## START Exercise material

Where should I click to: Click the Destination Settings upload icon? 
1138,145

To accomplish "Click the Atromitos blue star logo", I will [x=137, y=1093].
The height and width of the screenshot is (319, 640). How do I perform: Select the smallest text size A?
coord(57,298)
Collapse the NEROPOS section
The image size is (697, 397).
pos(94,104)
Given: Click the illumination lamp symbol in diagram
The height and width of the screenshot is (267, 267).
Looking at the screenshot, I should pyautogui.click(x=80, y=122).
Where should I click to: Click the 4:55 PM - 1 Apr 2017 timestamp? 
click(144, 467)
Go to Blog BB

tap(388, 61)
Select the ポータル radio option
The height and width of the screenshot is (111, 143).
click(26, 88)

## END Exercise material

(What needs to be done)
List every line of the items above that contains the word "height".

(Reply to the exercise)
The height and width of the screenshot is (319, 640). How do I perform: Select the smallest text size A?
The height and width of the screenshot is (267, 267).
The height and width of the screenshot is (111, 143).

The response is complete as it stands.